A few months ago I wrote about an approach to improving .NET cold startup performance. Here's a little more information that I've learned since then.
Another useful tool for optimizing cold startup is Microsoft's free CLR Profiler 2.0. While this tool has the aesthetics of a wadded-up paper sack, it does have the ability to graph each assembly that gets loaded, and the method that caused it to be loaded. This makes it easier to figure out why a particular assembly got loaded, allowing you to consider whether there might be a way to avoid loading it or postpone loading it until some less critical moment.
To generate the assembly graph, click the Start Application button in the profiler. It lets you browse to the executable, which it will then launch. When you close the application, the profiler displays a summary screen with a bunch of information about the managed heap and garbage collection. You can close that window. Instead, go to the main menu and pick View > Assembly Graph. You'll see something like this:
Assembly Graph Window (click for larger image)
At the far left edge of the graph, you can see the total number of assemblies (30) that were loaded during the application run. The edges from there represent method calls that caused other assemblies to load. Underneath the method name is the total number assemblies loaded through the full call stack. As you move to the far right side of the graph, you eventually see each individual assembly that is loaded. If you click on a node in the graph it sort of highlights (is plaid technically a highlight color?) the edges in and out of the node. That can be really handy when the graph lines criss-cross over each other.
In my case, where I'm writing a Word add-in, I have some initialization that must happen on the main thread at startup. Other initialization is put on a low priority background thread, which allows Word to start up quickly while continuing to load up the add-in functionality for when it will be used. To get a better picture of startup, I commented out the background thread. Then I looked for call paths that loaded lots of assemblies to figure out if any of those could be deferred to the background thread.

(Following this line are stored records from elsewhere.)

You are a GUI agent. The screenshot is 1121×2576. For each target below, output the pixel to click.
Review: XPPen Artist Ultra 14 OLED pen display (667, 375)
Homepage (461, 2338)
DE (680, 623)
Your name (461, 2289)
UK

I found that making an XML-RPC call was pretty expensive in terms of code loading. The RPC call itself was pretty fast -- just talking to another process on the same machine, but it took loading classes from five additional assemblies just to make the call, which hurts cold startup performance. At this point we're trying to figure out if the current performance is acceptable or if we need to tweak the add-in's behavior a little to delay the RPC call to the background thread.